La presse RGA23 avril 2026

Quand la « catastrophe » devient prévisible : ce que la reconnaissance de Marseillan dit vraiment du risque argile

Une commune de l'Hérault vient d'être reconnue en état de catastrophe naturelle pour la sécheresse 2025. Ce n'est pas une surprise. C'est précisément là le problème.

Source : Le Journal Toulousain, 23 avril 2026

Une catastrophe qui se répète n'en est plus une

Le mot « catastrophe » sous-entend l'exceptionnel, l'imprévisible. Un événement rare qui justifie une réponse collective d'urgence. C'est sur cette logique qu'a été construit le régime CatNat — un mécanisme de solidarité nationale face à des aléas que personne ne peut anticiper.

Mais le retrait-gonflement des argiles ne fonctionne pas comme ça. Les sécheresses de 2003, 2018, 2019, 2022, 2025 se sont succédé à un rythme qui n'a plus rien d'exceptionnel. Et chaque fois, les mêmes communes, les mêmes sols argileux, les mêmes maisons — les mêmes fissures. Quand un risque se reproduit de façon régulière et prévisible, il a changé de nature. Ce n'est plus un aléa. C'est une donnée structurelle.

Un risque qui se réalise régulièrement n'est pas un risque à assurer. C'est un risque à prévenir.

La reconnaissance de Marseillan pour la sécheresse 2025 n'est donc pas une mauvaise nouvelle au sens strict. C'est un signal. Le signal que sur ce territoire — comme sur des milliers d'autres en France — l'argile est désormais un facteur permanent d'instabilité pour les fondations des maisons.

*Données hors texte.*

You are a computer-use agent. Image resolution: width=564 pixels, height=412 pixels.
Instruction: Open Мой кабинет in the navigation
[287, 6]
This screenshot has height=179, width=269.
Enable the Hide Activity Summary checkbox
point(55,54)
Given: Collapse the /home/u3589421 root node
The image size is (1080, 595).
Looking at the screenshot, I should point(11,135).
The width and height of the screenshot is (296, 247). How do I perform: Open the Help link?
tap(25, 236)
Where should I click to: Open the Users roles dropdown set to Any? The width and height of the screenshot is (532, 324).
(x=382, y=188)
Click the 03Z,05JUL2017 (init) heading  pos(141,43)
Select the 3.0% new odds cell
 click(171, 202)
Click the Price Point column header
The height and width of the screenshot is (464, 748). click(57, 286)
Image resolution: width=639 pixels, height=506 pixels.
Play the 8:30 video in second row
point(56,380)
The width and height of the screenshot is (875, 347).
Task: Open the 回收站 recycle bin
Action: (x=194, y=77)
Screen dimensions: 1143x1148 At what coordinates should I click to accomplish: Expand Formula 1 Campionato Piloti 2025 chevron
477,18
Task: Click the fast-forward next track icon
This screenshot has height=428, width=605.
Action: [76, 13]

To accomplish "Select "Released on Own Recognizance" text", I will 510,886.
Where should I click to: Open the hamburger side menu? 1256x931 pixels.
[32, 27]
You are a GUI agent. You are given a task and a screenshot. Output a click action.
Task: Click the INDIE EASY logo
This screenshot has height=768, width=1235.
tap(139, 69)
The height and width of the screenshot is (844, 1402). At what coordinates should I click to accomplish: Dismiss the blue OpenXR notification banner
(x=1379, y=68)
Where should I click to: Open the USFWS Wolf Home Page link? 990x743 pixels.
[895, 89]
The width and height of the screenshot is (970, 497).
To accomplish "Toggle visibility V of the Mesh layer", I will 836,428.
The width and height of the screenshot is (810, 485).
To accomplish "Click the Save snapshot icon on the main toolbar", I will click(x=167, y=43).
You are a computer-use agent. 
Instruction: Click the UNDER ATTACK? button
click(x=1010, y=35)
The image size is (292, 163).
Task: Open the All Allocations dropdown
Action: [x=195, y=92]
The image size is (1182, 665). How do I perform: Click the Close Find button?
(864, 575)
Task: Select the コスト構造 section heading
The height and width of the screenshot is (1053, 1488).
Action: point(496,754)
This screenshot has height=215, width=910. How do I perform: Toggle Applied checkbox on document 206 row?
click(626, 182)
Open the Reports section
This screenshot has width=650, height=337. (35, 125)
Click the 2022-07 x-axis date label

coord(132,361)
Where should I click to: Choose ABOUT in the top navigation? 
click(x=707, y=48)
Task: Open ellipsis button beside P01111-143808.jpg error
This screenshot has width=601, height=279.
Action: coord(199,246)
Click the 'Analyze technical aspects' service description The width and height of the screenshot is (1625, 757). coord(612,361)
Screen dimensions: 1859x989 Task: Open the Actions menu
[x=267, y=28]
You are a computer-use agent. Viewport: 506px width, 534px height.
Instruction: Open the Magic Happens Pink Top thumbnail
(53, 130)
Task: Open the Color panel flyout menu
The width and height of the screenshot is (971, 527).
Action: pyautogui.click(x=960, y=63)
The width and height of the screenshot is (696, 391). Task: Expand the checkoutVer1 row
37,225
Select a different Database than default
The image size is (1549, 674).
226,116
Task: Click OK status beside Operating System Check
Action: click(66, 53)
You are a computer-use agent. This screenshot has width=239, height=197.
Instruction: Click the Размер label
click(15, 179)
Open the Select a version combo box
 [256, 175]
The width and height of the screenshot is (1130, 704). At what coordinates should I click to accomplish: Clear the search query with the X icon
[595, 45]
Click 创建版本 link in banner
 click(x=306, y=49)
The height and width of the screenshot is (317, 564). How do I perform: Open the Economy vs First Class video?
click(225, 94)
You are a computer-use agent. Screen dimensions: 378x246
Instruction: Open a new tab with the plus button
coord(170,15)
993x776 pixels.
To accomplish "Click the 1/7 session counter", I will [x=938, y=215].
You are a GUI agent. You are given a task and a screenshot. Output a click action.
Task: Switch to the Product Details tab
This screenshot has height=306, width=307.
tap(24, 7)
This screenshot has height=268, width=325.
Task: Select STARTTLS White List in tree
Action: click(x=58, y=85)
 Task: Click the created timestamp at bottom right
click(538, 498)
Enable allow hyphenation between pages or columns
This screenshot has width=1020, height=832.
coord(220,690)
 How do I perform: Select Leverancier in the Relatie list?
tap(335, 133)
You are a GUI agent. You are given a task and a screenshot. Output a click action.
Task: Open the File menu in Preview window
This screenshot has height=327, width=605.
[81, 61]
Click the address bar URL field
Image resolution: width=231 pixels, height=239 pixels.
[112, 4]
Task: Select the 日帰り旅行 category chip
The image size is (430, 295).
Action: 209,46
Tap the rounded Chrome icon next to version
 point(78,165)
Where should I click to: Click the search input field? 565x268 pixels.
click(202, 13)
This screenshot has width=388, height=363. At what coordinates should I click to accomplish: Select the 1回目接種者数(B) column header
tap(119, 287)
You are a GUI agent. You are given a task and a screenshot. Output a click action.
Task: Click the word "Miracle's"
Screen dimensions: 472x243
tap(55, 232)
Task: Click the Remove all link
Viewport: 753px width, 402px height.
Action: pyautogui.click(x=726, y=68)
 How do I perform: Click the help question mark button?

3 millions de maisons dans une zone de certitude, pas d'incertitude

En France, plus de 3 millions de maisons individuelles sont exposées au retrait-gonflement des argiles. Le RGA représente 70 % du coût total des indemnisations CatNat sur les cinq dernières années — la sécheresse de 2022 à elle seule a pesé 3,5 milliards d'euros.

Ces chiffres ne décrivent pas un risque hypothétique. Ils décrivent une trajectoire. Avec l'intensification des sécheresses estivales, les zones argileuses du Sud, du Centre et du bassin parisien ne se demandent plus si elles seront touchées — mais quand, et avec quelle intensité.

3 M

maisons exposées en France

70 %

du coût CatNat sur 5 ans

3,5 Md€

coût de la sécheresse 2022

Or la question du patrimoine immobilier se pose différemment face à un risque certain qu'un risque probable. On ne peut pas indéfiniment espérer être parmi les communes reconnues, attendre le remboursement assureur, puis recommencer au prochain épisode. Ce cycle a un coût financier, un coût psychologique — et surtout, il ne règle rien.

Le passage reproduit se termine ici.